Will check all fuses when home was just weird how was working fine and car didn't move and then went out.

Will get new battery Friday when get paid anyways just need lights as dark when I go to work and when I leave to come home lol


----------



## reece1591 (Sep 25, 2013)

right checked both the fuses mentioned and all good.

when i checked fuse 22 it was blown so put another one in started the car put lights on all worked 

5 seconds later pop fuse blown

so what does this now mean got one more small 5amp fuse left dont want to stick it in and it go bang again.


----------



## reece1591 (Sep 25, 2013)

kasandrich said:


> low battery can cause all sorts of symptoms on the TT, I have not heard of all dash off though, that sounds more like dash failure.
> 
> The alarm and other electronics places quire a high load on the battery of a TT when the car is not in use, it will go flat quicker than most cars when sat parked up. I also find that in winter time (headlights, wipers, screen demist, seat heaters all used more) in short journey use the battery slowly gets flatter and flatter, it either needs charging up on a charger or taking for a good run from time to time.
> 
> Charge the battery up and see what happens.


its not dash faliure its faliure of all the lights all guages work still just cant see them lol


----------



## Pugwash69 (Jun 12, 2012)

Are you sure it was fuse 22? According to my information that's the sidelights (right).
Have any of your sidelight bulbs blown and causing a short?

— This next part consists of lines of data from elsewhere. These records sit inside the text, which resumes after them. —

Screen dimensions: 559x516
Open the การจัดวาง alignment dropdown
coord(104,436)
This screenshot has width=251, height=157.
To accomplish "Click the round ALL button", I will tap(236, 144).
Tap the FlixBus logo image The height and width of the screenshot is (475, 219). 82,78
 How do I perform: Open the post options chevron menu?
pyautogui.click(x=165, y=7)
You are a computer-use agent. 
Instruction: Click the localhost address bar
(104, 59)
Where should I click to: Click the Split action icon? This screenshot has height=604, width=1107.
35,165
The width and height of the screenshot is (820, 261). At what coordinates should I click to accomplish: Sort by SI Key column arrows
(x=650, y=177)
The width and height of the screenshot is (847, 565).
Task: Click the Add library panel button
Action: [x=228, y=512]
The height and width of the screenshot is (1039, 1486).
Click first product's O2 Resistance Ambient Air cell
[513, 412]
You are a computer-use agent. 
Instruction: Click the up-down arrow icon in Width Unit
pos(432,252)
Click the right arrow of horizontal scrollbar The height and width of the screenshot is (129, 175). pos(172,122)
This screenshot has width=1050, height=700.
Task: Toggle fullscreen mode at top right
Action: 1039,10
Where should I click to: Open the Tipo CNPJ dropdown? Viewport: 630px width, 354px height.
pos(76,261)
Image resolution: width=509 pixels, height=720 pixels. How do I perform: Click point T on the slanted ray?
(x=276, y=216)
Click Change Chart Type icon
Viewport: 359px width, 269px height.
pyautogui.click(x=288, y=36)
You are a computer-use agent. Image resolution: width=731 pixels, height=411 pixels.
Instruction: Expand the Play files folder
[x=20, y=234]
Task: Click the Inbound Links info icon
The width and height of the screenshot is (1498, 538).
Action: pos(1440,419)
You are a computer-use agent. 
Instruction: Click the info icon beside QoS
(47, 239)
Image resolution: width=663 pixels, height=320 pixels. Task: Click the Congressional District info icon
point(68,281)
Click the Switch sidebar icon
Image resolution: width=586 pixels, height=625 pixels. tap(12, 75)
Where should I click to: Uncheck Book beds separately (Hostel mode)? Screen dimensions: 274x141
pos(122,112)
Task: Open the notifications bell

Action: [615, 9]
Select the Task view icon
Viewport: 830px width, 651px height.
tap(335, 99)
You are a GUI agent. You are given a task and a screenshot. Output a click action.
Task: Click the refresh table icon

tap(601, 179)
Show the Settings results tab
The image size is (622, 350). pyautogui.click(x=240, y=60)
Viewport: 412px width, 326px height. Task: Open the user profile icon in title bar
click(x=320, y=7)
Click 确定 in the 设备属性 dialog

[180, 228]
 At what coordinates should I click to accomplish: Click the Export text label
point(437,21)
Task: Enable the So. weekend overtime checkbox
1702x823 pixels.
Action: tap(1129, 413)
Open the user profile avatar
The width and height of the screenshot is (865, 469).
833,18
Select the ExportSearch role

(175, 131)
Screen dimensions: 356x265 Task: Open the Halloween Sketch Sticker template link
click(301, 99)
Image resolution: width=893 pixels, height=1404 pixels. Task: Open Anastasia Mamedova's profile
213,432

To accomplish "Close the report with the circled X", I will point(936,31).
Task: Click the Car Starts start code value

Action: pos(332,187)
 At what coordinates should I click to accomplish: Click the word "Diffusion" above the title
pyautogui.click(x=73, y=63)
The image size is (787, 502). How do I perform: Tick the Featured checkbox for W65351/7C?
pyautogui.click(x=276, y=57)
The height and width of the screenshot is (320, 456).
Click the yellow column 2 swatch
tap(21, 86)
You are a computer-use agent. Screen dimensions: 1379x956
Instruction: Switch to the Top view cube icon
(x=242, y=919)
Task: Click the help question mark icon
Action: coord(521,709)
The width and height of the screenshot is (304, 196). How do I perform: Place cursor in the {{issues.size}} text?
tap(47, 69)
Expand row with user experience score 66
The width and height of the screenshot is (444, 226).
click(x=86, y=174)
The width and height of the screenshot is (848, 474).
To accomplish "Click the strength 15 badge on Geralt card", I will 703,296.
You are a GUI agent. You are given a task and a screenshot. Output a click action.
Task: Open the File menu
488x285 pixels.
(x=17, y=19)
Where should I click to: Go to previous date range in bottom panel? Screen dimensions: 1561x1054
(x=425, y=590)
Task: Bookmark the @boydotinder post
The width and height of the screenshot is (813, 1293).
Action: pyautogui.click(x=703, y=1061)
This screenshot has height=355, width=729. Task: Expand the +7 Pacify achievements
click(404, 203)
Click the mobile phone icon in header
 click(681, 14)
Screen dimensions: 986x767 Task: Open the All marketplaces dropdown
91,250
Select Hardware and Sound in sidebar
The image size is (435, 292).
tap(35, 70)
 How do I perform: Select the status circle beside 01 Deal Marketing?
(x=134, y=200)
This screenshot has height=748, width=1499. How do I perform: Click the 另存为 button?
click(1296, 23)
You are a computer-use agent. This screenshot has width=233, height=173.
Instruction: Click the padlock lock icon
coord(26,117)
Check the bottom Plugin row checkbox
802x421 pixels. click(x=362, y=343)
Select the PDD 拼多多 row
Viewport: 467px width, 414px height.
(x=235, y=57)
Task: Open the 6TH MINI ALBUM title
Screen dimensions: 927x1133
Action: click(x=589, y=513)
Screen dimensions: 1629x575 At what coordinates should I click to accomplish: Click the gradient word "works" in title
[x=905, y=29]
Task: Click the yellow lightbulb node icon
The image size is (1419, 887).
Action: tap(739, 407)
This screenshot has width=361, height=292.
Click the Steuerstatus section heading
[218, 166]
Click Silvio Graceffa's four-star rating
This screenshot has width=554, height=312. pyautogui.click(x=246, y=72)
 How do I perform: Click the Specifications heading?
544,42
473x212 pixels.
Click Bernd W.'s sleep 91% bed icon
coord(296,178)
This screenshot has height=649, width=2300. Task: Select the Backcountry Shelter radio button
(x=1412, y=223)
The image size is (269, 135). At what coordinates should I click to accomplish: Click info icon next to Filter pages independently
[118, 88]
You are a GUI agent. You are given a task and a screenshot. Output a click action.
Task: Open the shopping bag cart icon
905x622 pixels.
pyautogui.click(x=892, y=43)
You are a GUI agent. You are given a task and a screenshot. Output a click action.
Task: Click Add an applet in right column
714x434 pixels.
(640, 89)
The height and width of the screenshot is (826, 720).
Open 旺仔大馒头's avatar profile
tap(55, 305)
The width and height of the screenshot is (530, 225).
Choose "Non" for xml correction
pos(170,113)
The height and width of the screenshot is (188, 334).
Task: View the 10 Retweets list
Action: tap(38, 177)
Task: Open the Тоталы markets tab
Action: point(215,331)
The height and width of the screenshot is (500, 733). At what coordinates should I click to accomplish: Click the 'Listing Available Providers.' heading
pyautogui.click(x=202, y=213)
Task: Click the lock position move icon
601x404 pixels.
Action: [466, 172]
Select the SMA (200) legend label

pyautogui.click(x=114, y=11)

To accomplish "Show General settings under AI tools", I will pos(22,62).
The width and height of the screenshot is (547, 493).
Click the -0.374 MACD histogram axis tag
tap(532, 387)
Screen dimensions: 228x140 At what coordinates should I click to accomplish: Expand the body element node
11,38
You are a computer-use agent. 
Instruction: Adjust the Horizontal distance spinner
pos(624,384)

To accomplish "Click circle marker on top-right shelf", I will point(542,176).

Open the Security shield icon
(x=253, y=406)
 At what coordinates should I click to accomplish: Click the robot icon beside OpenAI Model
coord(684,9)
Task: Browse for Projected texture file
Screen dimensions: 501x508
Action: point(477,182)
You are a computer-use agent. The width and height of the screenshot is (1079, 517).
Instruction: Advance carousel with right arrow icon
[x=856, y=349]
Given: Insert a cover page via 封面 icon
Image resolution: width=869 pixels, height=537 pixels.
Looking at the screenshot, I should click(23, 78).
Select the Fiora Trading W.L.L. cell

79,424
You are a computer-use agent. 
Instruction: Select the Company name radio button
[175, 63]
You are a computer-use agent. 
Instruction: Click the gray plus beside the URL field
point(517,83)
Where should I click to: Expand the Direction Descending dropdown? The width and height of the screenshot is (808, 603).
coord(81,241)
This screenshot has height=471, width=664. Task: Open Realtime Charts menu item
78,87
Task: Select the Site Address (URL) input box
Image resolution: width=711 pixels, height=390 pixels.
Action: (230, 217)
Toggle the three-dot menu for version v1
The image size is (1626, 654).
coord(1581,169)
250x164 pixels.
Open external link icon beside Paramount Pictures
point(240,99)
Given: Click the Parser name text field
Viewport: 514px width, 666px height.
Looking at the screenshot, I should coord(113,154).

Here's Wak's fuse diagram:
http://www.wak-tt.com/fuses/fuses.htm


----------



## reece1591 (Sep 25, 2013)

Pugwash69 said:


> Are you sure it was fuse 22? According to my information that's the sidelights (right).
> Have any of your sidelight bulbs blown and causing a short?
> 
> Here's Wak's fuse diagram:
> http://www.wak-tt.com/fuses/fuses.htm


yeh defo 22 as i checked 23 and was like ahh thats fine what now lol so i went through checking all the lighting ones and bingo 22 blown. going to pull side lights out tomo and have a look see if thats what causing the issue as i dont have normal side lights got smd ones so one could have gone bang maybe

not putting another fuse in till checked everything as local store not got any more in stock and had to pay £4 for 2 as they have a led in top as as they blow light up red


----------



## reece1591 (Sep 25, 2013)

if i have a slide light out though why would that make the fuse constantly pop and rear lights on same side not work and the dash ones lol

stupid design


----------



## Pugwash69 (Jun 12, 2012)

Could be just sending 12 volts down a common earth?


----------



## reece1591 (Sep 25, 2013)

maybe will check bulbs tomo morning and see from there


----------



## Pugwash69 (Jun 12, 2012)

That other thread that's just surfaced suggests the same cause.


----------



## reece1591 (Sep 25, 2013)

Problem fixed for some reason the front drivers side bulb kept blowing the fuse although worked on passenger side on well got 2 new side lights to be on safe side but they are now yellow again :-( and got new battery as old one was crap anyways

But runs great now so happy days and hope it stays this way


----------



## jpltt (Mar 21, 2014)

Sorry to drag this back up, just wanted to check something (i'm new here!)....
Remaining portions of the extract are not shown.